Retype every line of the data, keeping each word exactly.
Top of INPUT RECORDS
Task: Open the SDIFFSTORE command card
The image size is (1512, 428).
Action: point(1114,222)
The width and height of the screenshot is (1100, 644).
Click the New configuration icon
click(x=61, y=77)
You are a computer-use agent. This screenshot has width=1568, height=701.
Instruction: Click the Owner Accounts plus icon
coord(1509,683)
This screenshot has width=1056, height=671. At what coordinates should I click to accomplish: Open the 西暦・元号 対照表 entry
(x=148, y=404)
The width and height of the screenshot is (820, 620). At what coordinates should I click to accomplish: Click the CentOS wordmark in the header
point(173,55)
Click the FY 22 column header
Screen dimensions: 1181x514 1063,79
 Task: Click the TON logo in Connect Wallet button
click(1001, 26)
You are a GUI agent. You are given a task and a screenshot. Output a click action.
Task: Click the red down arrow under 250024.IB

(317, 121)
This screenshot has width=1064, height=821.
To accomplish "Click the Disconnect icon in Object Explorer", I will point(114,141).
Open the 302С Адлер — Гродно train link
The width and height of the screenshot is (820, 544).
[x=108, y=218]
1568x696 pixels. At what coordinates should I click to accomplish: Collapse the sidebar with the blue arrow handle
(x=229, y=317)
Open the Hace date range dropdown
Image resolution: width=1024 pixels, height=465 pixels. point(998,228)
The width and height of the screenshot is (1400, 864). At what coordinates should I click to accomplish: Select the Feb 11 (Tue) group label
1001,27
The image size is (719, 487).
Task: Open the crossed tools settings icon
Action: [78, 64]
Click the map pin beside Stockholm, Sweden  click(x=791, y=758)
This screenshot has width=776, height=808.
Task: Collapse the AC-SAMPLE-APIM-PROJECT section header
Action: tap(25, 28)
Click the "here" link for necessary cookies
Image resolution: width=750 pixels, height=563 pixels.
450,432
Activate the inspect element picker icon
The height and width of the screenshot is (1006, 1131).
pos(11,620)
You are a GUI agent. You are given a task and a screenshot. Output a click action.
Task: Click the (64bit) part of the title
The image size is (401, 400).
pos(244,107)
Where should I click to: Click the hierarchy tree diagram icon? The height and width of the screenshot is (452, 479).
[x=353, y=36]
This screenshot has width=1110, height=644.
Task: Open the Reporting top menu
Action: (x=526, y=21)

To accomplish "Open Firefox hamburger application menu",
Bottom of INPUT RECORDS
SOLUTION FOR THIS TASK ->
Task: Open the SDIFFSTORE command card
The image size is (1512, 428).
Action: point(1114,222)
The width and height of the screenshot is (1100, 644).
Click the New configuration icon
click(x=61, y=77)
You are a computer-use agent. This screenshot has width=1568, height=701.
Instruction: Click the Owner Accounts plus icon
coord(1509,683)
This screenshot has width=1056, height=671. At what coordinates should I click to accomplish: Open the 西暦・元号 対照表 entry
(x=148, y=404)
The width and height of the screenshot is (820, 620). At what coordinates should I click to accomplish: Click the CentOS wordmark in the header
point(173,55)
Click the FY 22 column header
Screen dimensions: 1181x514 1063,79
 Task: Click the TON logo in Connect Wallet button
click(1001, 26)
You are a GUI agent. You are given a task and a screenshot. Output a click action.
Task: Click the red down arrow under 250024.IB

(317, 121)
This screenshot has width=1064, height=821.
To accomplish "Click the Disconnect icon in Object Explorer", I will point(114,141).
Open the 302С Адлер — Гродно train link
The width and height of the screenshot is (820, 544).
[x=108, y=218]
1568x696 pixels. At what coordinates should I click to accomplish: Collapse the sidebar with the blue arrow handle
(x=229, y=317)
Open the Hace date range dropdown
Image resolution: width=1024 pixels, height=465 pixels. point(998,228)
The width and height of the screenshot is (1400, 864). At what coordinates should I click to accomplish: Select the Feb 11 (Tue) group label
1001,27
The image size is (719, 487).
Task: Open the crossed tools settings icon
Action: [78, 64]
Click the map pin beside Stockholm, Sweden  click(x=791, y=758)
This screenshot has width=776, height=808.
Task: Collapse the AC-SAMPLE-APIM-PROJECT section header
Action: tap(25, 28)
Click the "here" link for necessary cookies
Image resolution: width=750 pixels, height=563 pixels.
450,432
Activate the inspect element picker icon
The height and width of the screenshot is (1006, 1131).
pos(11,620)
You are a GUI agent. You are given a task and a screenshot. Output a click action.
Task: Click the (64bit) part of the title
The image size is (401, 400).
pos(244,107)
Where should I click to: Click the hierarchy tree diagram icon? The height and width of the screenshot is (452, 479).
[x=353, y=36]
This screenshot has width=1110, height=644.
Task: Open the Reporting top menu
Action: (x=526, y=21)

To accomplish "Open Firefox hamburger application menu",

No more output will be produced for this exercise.